## What needs to be done
Lay out the items between the lines holding "You are a GUI" and "Open the Error Rate panel", inclusive, as a Markdown table with columns named Row and Line, one row per line and blank lines skipped. Omit the pictures.

## Recorded information
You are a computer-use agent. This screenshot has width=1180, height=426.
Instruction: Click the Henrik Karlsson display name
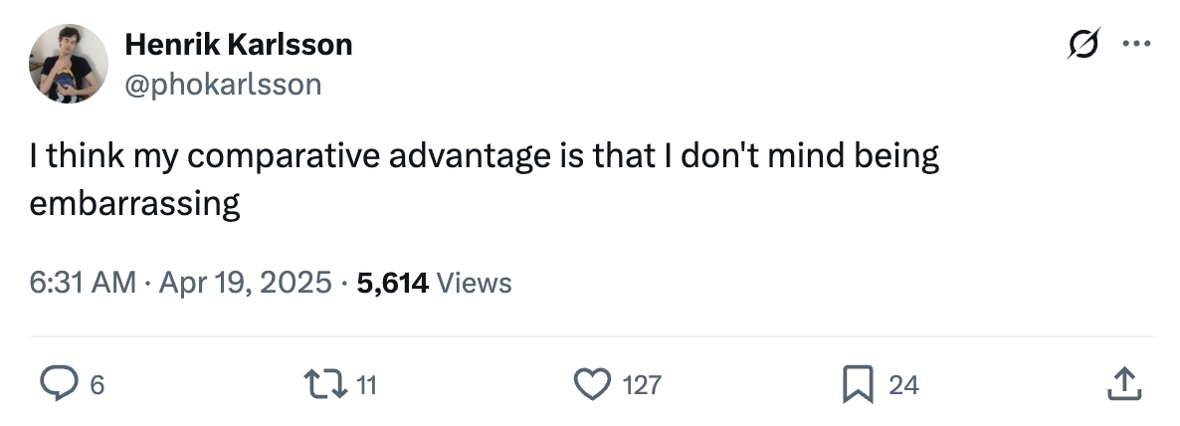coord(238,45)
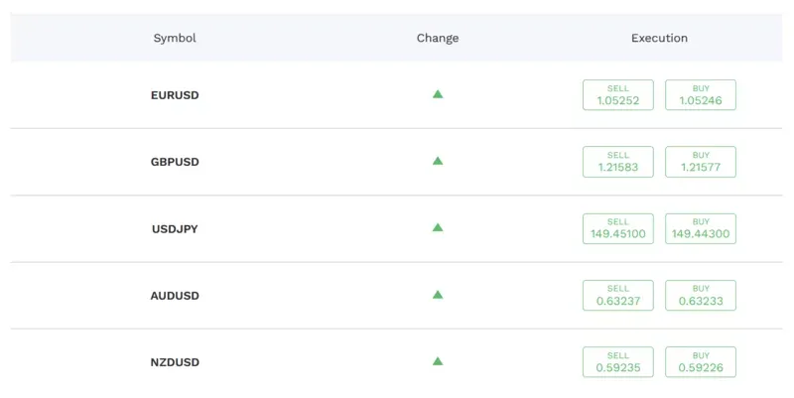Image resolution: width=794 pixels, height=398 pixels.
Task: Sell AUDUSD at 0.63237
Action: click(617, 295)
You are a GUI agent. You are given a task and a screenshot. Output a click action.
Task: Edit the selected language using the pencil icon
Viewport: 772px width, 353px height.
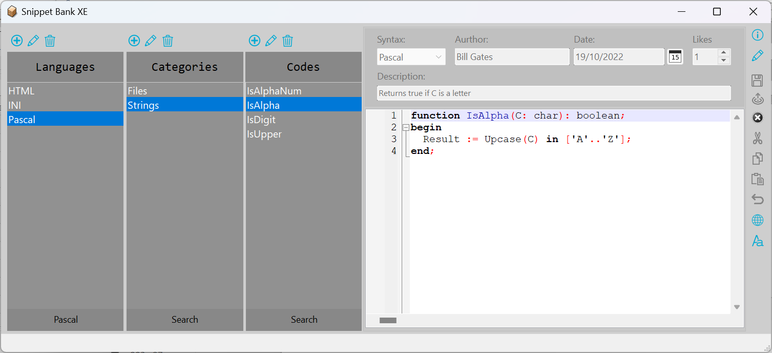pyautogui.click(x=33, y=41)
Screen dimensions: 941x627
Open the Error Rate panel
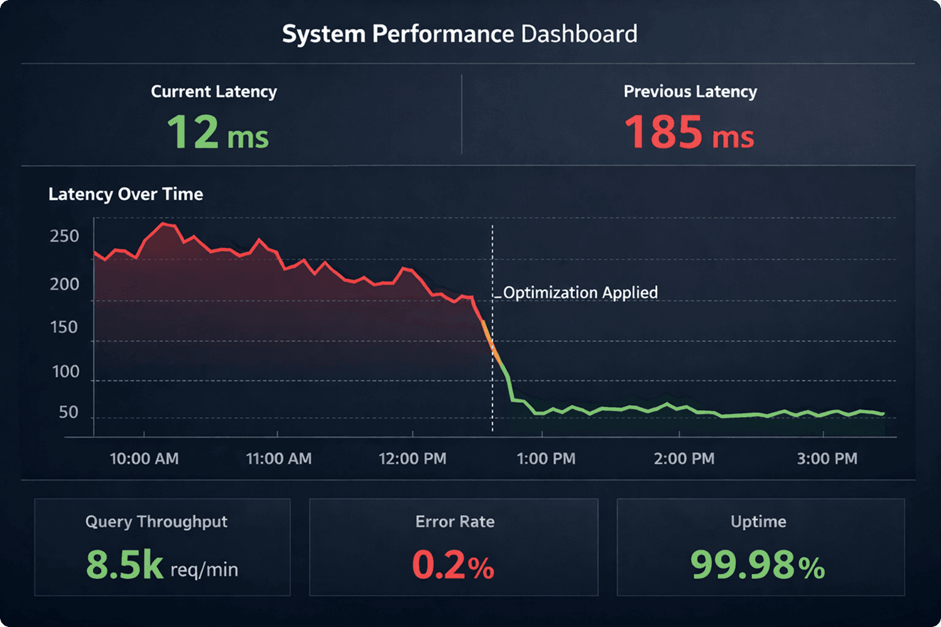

--

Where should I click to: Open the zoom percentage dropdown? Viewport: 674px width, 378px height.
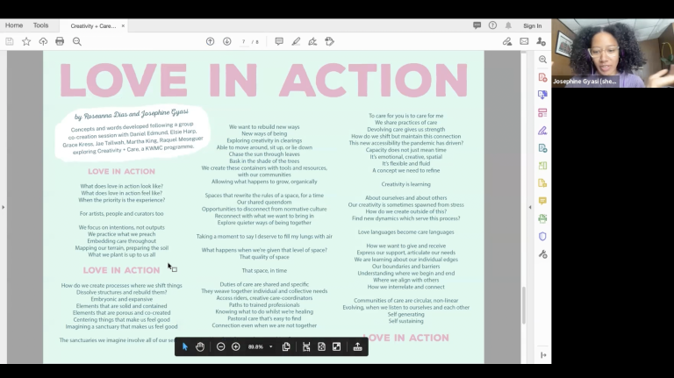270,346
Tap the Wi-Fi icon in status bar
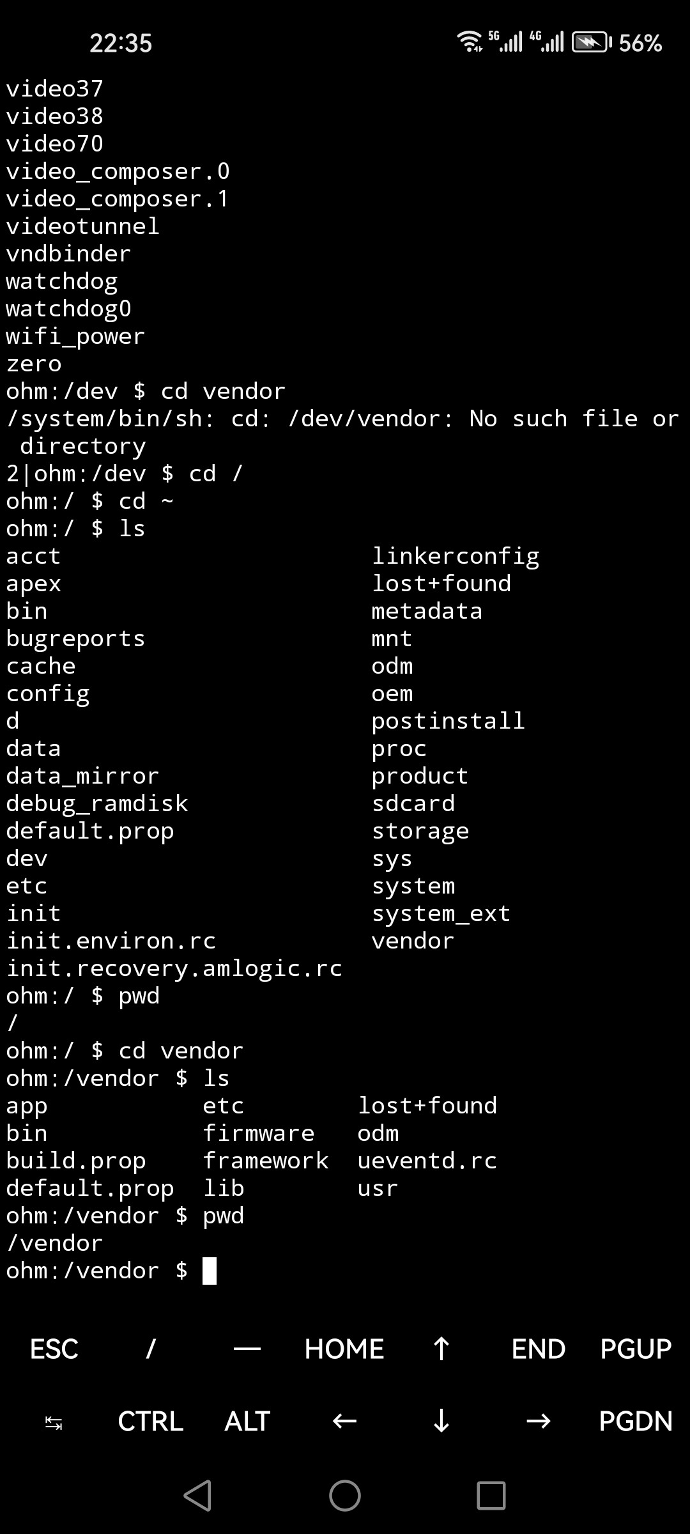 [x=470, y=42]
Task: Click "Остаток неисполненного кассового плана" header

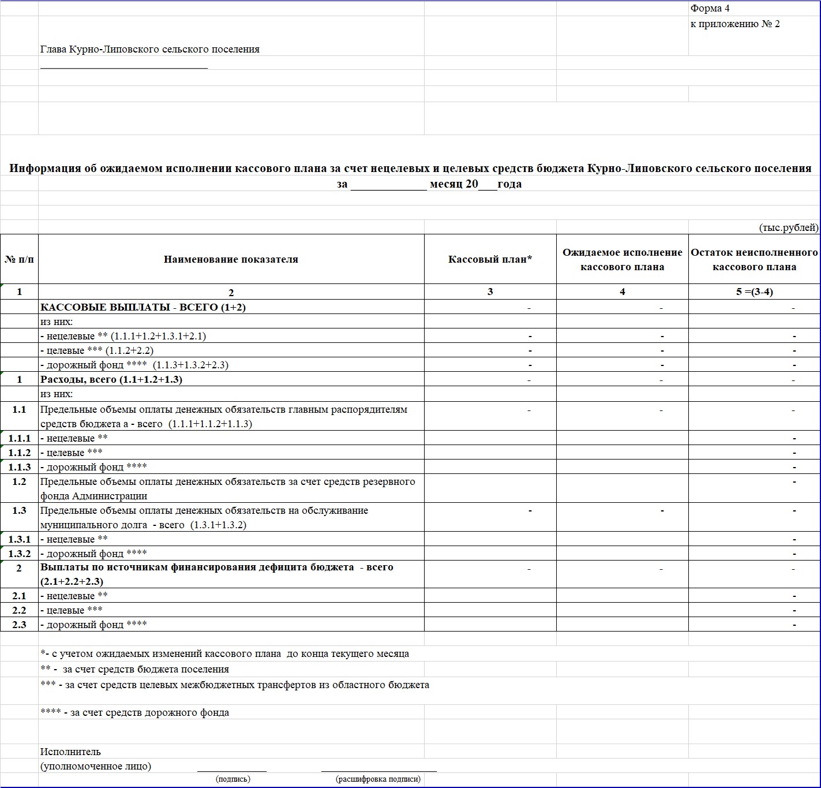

...

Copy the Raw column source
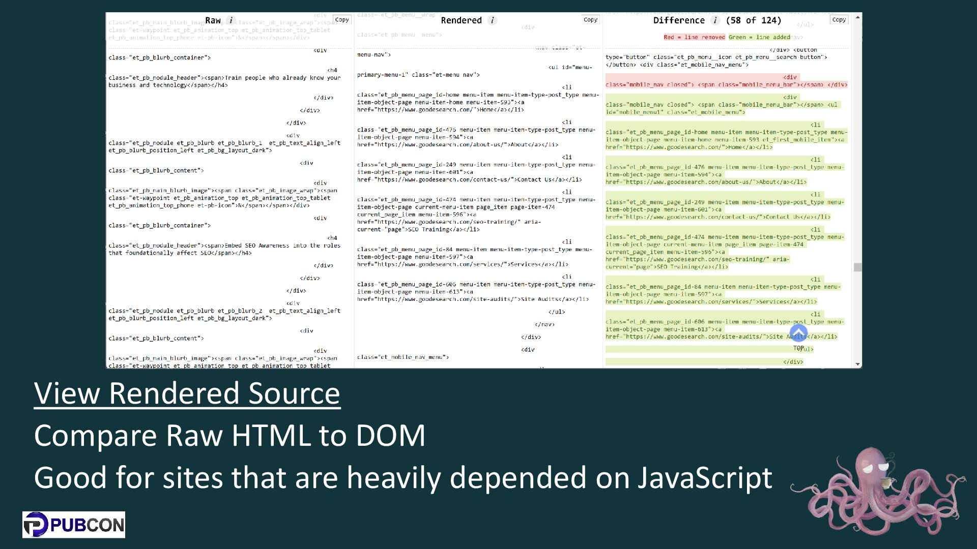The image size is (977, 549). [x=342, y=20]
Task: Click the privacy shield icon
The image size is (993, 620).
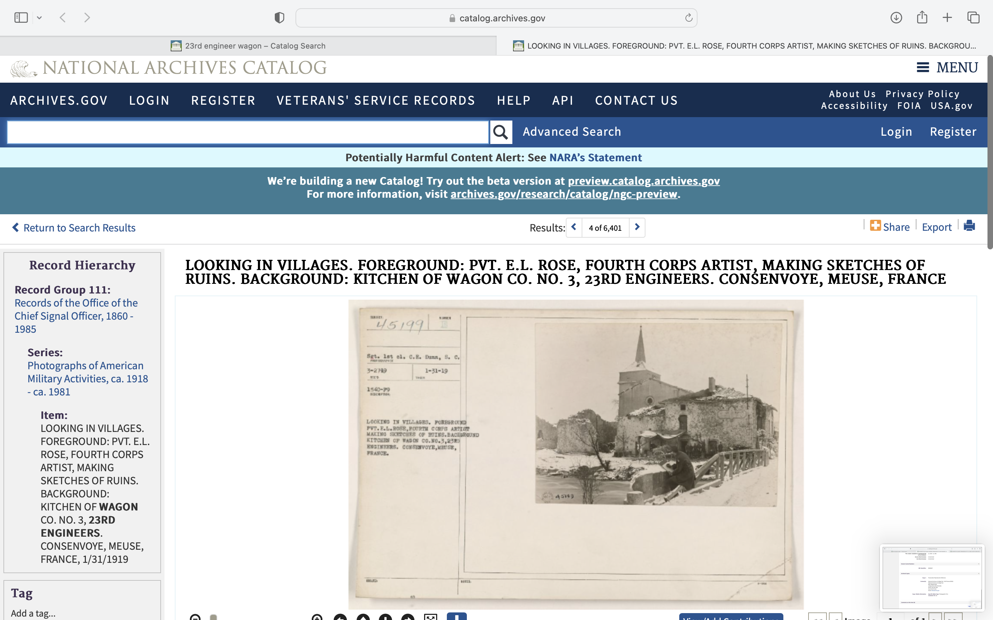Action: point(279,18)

## Result for this task
| Row | Line |
|---|---|
| 1 | You are a GUI agent. You are given a task and a screenshot. Output a click action. |
| 2 | Task: Edit the selected language using the pencil icon |
| 3 | Viewport: 772px width, 353px height. |
| 4 | pyautogui.click(x=33, y=41) |
| 5 | Screen dimensions: 941x627 |
| 6 | Open the Error Rate panel |